## Activity
Restate word for word, and only, the lines that extend from the line containing "会社概要 (244, 2493)" through the end of the records below.

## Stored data

= Beginning of Section =

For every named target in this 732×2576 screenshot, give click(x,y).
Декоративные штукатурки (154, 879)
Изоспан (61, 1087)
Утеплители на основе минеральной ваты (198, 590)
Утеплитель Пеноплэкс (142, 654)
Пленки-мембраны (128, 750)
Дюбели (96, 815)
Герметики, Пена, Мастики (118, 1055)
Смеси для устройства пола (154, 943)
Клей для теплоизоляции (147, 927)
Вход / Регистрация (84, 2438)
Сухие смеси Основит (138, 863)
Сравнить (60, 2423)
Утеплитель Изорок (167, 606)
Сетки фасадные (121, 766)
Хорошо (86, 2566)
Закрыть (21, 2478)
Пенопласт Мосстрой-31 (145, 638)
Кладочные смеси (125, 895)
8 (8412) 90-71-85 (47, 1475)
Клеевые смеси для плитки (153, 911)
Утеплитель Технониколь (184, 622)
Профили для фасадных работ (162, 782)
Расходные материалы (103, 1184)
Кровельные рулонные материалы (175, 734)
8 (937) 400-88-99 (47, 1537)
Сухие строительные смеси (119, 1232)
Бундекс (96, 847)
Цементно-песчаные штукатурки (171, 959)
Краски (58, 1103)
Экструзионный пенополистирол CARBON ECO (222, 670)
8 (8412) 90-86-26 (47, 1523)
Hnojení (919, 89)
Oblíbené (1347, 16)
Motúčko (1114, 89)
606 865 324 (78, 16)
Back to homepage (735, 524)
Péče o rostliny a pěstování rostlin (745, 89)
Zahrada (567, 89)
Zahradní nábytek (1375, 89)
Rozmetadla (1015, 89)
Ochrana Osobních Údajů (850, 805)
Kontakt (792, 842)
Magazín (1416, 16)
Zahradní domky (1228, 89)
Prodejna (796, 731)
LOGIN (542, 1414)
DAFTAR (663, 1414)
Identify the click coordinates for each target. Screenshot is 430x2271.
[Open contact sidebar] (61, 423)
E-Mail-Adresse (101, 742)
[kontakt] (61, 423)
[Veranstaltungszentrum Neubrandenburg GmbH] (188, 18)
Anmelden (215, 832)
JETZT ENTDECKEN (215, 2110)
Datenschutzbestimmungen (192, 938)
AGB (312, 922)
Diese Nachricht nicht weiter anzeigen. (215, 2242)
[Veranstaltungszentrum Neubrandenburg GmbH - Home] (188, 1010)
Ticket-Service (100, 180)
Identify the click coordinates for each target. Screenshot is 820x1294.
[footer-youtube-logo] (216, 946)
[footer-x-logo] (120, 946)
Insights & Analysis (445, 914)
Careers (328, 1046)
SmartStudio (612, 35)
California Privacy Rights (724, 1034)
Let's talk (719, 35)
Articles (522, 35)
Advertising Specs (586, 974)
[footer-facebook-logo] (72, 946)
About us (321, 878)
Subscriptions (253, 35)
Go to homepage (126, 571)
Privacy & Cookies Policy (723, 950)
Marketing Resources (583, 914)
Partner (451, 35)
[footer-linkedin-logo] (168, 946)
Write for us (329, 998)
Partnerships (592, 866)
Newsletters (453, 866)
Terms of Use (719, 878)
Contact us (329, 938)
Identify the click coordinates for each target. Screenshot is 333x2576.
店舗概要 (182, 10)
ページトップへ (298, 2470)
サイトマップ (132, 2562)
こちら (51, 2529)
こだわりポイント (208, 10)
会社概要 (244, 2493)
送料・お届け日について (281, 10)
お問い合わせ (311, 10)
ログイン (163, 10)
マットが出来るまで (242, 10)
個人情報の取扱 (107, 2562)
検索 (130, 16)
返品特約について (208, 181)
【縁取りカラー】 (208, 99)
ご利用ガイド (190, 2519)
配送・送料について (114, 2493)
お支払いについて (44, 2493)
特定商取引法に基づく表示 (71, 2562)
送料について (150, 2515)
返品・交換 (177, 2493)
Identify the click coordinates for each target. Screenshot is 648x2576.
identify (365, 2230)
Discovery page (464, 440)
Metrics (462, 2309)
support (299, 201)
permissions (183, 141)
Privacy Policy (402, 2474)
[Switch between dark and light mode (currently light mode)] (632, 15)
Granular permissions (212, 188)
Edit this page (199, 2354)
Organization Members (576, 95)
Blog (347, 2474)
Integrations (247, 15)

= End of Section =

## Exercise solution
会社概要 (244, 2493)
送料・お届け日について (281, 10)
お問い合わせ (311, 10)
ログイン (163, 10)
マットが出来るまで (242, 10)
個人情報の取扱 (107, 2562)
検索 (130, 16)
返品特約について (208, 181)
【縁取りカラー】 (208, 99)
ご利用ガイド (190, 2519)
配送・送料について (114, 2493)
お支払いについて (44, 2493)
特定商取引法に基づく表示 (71, 2562)
送料について (150, 2515)
返品・交換 (177, 2493)
Identify the click coordinates for each target. Screenshot is 648x2576.
identify (365, 2230)
Discovery page (464, 440)
Metrics (462, 2309)
support (299, 201)
permissions (183, 141)
Privacy Policy (402, 2474)
[Switch between dark and light mode (currently light mode)] (632, 15)
Granular permissions (212, 188)
Edit this page (199, 2354)
Organization Members (576, 95)
Blog (347, 2474)
Integrations (247, 15)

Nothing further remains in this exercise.